◆ **Action item**
In the data that follows, find each line containing "beside" and copy it.
── Provided material ──
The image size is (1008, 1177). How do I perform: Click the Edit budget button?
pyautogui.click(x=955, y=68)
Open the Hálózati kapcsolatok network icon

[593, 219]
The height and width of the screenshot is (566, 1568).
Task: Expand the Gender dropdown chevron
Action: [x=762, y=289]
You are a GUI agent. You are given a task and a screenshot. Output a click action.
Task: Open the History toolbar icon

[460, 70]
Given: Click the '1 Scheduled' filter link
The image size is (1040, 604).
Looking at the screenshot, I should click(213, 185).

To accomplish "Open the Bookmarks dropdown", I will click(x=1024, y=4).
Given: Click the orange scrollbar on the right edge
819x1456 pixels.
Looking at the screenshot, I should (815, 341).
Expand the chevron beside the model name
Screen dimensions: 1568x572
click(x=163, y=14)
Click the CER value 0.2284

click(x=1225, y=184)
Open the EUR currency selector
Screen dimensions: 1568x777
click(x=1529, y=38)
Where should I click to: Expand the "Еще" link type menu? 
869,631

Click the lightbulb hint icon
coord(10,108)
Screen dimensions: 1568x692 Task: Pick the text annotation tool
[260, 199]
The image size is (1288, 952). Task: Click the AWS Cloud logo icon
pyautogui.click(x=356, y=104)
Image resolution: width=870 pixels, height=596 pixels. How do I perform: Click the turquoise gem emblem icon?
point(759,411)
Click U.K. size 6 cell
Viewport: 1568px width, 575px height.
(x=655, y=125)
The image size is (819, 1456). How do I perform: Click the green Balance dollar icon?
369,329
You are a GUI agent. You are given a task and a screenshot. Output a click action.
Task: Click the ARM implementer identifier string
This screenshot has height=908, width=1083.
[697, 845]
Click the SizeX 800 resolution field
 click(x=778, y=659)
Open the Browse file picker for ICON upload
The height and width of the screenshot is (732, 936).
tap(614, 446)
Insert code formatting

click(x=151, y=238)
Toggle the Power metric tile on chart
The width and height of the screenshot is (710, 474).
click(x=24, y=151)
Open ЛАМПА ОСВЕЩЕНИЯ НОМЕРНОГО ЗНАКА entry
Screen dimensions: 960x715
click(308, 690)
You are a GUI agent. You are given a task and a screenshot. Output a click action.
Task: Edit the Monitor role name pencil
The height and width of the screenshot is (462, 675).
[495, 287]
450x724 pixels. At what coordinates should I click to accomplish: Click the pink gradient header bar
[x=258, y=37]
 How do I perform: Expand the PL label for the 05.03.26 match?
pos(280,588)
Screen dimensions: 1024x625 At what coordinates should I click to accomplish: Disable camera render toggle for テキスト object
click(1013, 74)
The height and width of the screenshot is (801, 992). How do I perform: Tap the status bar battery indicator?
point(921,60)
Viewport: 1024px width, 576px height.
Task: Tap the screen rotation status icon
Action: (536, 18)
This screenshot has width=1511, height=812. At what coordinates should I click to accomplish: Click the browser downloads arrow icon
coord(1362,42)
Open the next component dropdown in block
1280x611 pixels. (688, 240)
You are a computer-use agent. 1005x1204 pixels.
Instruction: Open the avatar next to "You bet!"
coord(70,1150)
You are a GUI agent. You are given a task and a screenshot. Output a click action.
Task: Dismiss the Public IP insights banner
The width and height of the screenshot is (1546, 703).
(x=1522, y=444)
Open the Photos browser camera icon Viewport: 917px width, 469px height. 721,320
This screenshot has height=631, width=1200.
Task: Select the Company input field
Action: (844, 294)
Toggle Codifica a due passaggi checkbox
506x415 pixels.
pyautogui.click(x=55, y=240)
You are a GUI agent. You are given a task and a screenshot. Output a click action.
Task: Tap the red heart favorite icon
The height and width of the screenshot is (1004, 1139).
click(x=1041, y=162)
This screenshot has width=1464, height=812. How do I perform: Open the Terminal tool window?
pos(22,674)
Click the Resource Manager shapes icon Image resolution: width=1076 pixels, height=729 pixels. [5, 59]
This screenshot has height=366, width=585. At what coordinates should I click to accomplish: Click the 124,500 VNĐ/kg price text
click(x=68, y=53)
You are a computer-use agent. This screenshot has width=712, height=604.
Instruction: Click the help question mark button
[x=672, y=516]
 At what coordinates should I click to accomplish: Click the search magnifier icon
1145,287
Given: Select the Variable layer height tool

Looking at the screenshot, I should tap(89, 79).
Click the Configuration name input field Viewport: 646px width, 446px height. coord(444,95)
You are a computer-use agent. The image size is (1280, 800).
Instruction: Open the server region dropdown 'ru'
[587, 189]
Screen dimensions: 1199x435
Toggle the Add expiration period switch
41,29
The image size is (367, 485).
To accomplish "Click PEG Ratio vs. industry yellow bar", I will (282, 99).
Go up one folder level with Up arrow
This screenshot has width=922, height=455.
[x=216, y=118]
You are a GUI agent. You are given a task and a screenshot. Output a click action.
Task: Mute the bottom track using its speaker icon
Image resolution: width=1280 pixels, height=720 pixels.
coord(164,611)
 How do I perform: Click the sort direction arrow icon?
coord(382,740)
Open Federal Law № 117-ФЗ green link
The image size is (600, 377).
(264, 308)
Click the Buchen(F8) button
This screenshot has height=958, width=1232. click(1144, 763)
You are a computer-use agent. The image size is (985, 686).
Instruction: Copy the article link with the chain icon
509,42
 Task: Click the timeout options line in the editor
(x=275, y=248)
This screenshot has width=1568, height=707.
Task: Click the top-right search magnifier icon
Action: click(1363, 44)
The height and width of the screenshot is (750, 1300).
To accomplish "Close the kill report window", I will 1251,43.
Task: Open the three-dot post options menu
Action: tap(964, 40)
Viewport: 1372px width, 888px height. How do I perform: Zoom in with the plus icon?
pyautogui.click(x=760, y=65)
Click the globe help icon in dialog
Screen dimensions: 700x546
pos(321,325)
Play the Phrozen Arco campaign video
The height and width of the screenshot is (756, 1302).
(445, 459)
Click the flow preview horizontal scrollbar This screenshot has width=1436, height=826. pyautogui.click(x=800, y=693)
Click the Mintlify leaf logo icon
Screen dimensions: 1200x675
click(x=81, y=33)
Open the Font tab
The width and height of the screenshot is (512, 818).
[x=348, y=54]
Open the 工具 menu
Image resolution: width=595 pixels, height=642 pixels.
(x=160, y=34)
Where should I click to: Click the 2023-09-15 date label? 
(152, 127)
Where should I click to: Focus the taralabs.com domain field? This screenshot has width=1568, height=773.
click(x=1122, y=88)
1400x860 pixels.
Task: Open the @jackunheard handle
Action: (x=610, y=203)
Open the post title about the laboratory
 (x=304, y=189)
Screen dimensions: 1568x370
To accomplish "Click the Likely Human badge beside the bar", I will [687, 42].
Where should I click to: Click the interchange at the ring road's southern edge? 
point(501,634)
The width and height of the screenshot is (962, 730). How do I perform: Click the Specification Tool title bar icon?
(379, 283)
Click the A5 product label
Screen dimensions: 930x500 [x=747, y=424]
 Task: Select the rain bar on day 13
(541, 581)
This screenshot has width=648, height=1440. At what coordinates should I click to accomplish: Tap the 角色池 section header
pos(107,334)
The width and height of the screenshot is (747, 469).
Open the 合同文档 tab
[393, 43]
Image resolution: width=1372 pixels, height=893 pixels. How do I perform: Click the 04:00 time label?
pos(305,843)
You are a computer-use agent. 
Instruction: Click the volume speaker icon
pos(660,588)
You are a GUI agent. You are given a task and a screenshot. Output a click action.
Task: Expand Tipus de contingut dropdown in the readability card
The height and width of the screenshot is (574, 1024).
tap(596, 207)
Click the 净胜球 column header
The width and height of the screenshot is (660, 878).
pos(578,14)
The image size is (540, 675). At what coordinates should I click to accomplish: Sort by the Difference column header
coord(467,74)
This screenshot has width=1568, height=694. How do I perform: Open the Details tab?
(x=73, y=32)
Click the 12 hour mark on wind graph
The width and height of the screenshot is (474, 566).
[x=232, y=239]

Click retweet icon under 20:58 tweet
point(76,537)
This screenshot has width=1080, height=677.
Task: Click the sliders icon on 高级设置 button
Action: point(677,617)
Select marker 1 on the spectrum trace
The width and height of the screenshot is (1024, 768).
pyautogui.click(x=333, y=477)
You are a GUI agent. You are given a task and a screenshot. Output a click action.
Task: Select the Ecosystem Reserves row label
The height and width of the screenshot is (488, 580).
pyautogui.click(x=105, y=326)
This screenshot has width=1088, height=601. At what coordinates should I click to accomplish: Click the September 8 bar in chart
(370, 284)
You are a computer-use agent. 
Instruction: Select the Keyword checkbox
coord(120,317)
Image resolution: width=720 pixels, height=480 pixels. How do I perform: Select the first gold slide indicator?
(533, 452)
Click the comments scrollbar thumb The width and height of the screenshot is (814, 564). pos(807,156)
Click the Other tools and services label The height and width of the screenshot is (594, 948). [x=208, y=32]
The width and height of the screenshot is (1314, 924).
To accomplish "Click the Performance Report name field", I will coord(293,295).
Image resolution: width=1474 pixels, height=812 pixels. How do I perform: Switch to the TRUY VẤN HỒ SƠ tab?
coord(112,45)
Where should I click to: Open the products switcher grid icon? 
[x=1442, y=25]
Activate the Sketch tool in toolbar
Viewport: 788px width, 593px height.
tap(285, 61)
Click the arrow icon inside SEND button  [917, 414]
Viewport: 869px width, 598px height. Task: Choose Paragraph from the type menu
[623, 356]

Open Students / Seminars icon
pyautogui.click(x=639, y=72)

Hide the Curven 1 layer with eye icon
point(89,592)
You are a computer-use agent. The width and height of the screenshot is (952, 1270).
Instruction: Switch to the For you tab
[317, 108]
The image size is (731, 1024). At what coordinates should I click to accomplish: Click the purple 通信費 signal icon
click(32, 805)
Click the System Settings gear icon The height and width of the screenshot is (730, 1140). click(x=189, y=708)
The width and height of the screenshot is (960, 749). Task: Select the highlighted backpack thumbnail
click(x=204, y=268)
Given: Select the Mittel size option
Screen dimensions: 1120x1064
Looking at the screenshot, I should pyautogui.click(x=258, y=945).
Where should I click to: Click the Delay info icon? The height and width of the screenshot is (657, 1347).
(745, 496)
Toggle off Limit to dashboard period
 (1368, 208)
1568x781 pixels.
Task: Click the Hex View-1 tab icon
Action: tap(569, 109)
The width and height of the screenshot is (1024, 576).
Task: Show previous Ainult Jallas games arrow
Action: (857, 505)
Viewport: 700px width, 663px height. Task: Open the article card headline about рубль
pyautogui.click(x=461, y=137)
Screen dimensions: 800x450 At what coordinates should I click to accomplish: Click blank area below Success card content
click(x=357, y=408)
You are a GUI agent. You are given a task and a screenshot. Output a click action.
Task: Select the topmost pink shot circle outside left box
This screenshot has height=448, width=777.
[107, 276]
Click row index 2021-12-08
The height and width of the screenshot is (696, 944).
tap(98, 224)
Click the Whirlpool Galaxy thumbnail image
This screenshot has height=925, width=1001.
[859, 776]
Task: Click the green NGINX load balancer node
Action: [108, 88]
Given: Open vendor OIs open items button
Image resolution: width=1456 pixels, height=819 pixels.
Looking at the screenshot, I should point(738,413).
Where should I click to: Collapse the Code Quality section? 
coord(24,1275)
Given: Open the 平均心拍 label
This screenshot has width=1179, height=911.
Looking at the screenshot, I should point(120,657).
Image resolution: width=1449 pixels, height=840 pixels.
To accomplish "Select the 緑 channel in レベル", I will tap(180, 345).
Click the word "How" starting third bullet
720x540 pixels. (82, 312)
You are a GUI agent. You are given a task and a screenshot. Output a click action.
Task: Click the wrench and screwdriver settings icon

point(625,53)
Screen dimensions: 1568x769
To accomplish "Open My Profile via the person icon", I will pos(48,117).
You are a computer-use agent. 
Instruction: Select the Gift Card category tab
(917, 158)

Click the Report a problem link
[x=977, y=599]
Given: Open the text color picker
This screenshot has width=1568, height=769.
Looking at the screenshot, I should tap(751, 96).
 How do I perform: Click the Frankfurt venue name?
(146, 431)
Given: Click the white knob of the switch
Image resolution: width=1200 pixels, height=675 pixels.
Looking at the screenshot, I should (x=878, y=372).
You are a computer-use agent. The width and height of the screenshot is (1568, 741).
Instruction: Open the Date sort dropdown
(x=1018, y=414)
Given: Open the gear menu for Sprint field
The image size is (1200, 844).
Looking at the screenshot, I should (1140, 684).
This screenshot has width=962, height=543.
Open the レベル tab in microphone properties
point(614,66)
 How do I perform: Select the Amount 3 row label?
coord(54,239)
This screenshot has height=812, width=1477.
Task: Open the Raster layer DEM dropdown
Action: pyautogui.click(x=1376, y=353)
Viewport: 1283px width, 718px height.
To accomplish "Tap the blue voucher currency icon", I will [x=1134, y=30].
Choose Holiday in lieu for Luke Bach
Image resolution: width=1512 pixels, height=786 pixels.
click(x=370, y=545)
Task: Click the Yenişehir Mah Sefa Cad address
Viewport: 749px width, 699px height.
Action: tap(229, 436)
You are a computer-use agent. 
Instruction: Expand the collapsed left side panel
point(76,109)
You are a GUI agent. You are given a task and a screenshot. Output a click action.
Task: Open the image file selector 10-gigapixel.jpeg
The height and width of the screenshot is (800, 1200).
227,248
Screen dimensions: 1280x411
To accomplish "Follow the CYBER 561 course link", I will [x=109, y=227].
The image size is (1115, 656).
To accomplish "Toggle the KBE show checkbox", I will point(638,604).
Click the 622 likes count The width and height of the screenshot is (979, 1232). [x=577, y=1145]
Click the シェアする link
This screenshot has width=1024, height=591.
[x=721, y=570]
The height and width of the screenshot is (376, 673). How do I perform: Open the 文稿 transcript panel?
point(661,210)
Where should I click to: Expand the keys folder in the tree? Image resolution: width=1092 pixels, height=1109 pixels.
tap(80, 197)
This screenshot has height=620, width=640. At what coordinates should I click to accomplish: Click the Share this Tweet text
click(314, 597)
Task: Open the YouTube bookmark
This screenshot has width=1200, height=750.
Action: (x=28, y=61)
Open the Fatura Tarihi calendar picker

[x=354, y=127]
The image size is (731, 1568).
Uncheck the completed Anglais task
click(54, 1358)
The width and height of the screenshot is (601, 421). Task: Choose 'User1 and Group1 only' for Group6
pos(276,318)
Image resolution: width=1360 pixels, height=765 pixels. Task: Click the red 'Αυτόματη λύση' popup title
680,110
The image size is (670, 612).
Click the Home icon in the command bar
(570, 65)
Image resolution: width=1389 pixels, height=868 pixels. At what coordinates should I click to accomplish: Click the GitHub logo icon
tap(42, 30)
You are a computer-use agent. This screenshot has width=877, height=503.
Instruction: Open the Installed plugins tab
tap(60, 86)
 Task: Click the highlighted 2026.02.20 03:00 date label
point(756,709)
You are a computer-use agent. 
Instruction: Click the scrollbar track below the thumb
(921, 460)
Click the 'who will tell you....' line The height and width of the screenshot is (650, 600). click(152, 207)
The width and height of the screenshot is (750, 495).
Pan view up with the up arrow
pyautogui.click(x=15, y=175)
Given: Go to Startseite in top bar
───
◆ **Exercise response**
Expand the chevron beside the model name
To accomplish "Click the Likely Human badge beside the bar", I will [687, 42].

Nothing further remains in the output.